Exercise requirements ::
For this task, extract exactly the lines of the data below, from the line containing "Screen dimensions: 670x448" through the last one, with pictures left out.

Saved data entries:
.....

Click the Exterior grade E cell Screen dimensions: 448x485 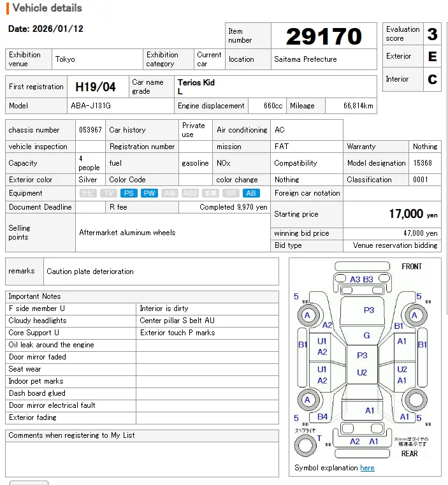pyautogui.click(x=432, y=56)
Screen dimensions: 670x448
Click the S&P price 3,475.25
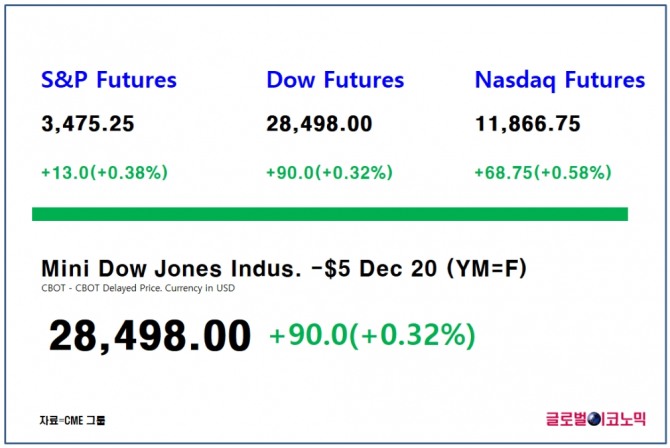click(88, 124)
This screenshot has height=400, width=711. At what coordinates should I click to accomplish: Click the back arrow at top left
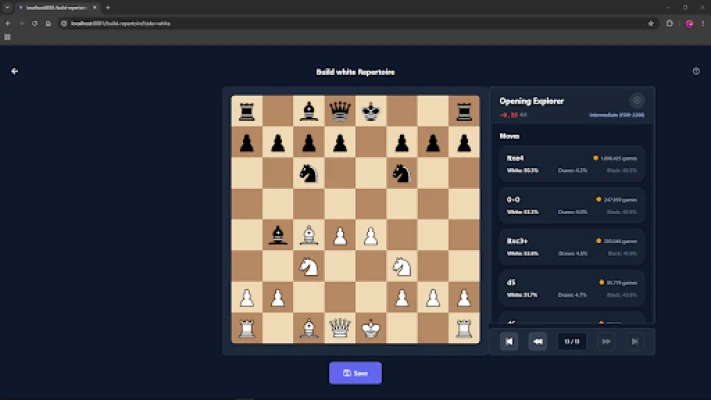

.....

Solution to the exercise ::
Screen dimensions: 670x448
Click the S&P price 3,475.25
click(88, 124)
This screenshot has height=400, width=711. At what coordinates should I click to accomplish: Click the back arrow at top left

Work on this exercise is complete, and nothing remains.